“As our own work on agile has evolved, and we’ve collected learnings from global enterprises around the world looking to improve on agile, we developed key insights about more than space. They are about the intersection of culture, process and space.”Julie Barnhart-HoffmanDesigner, Principal, WorkSpace Futures
Steelcase developed key insights and workplace strategy implications to help IT reach its desired outcomes. Four key insights embody what researchers and designers have discovered need to be in place in order for agile to successfully take hold.
Make the Implicit, Explicit
Team members make their knowledge visible and accessible to the rest of the team; verbally and visually, vertically and horizontally and through analog and digital means.
Tinker, Test and Trust
Within agile, ‘failing’ results in great success because of the learning that occurs. Sharing challenges builds trust.
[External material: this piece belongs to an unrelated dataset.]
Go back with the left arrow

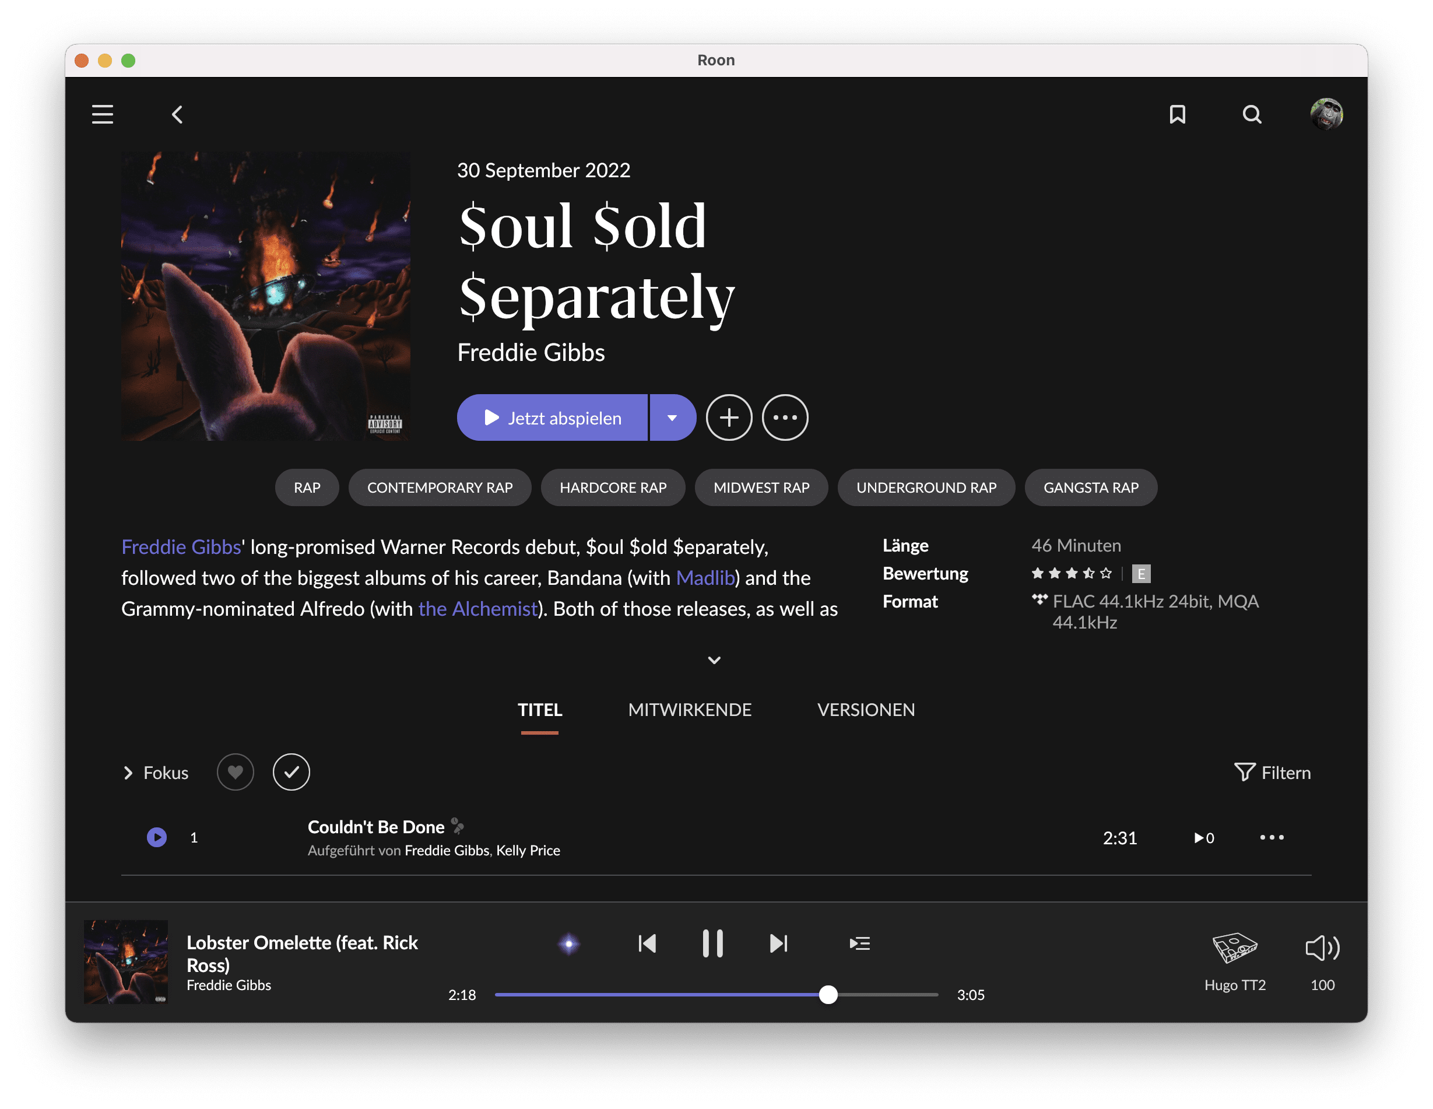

And, small scale experimentation and celebrating the analog contribute to the team’s success.
Being present together, iterating based on customer feedback and accelerated improvements extends social learning over time. Agile teams launch to learn rather than launch and abandon (ex. release 1.0, release 2.0, etc.)
Measure, Improve, Focus
Agile teams sit side-by-side with customers and interact regularly. They embrace accountability, with measurements occurring at the team level providing for growth and anticipating future improvements.
Leverage Space in New Ways
Agile teams are present in the space, allowing for nuanced communication and nonverbal cues that enhance communication, empathy and trust. Presence increases the immediacy of information and shared knowledge, supporting speed in problem solving.
Embrace Ambient Awareness
Ambient awareness involves using the space around team areas and passageways to support people. The surrounding environment can let people mentally offload information or tasks by writing them down and posting them nearby until the time is right to come back to them. It can also allow for cognitive relief – letting people look out the window or at artwork to give them a way to reflect and rejuvenate.
Lead in New Ways
Embrace a New Perspective on Leadership
Agile requires leaders who enable, empower and eliminate roadblocks for their teams. They are servant-leaders, accessible to their teams and storytellers who connect their teams to the agile “why.” They also must be advocates of agile within the organization.
Hold the Big Picture
Agile teams need to see how their team and individual work connects to the overall company strategy. They cannot be successful until the broader organization embraces agile. Human Resources, IT and Facilities Management must work together.
Treat the Team as a Unit
Agile teams allow for self-expression and strong identities such as you’d find in a closely knit group. Rather than planning for individuals, plan for teams including ways to recognize individuals and the team.
Team members who think of themselves as part of this greater whole are more fulfilled and able to make greater contributions. By living together as neighbors, an agile community develops a common language, shares knowledge, develops skills and works in a cross-disciplinary manner.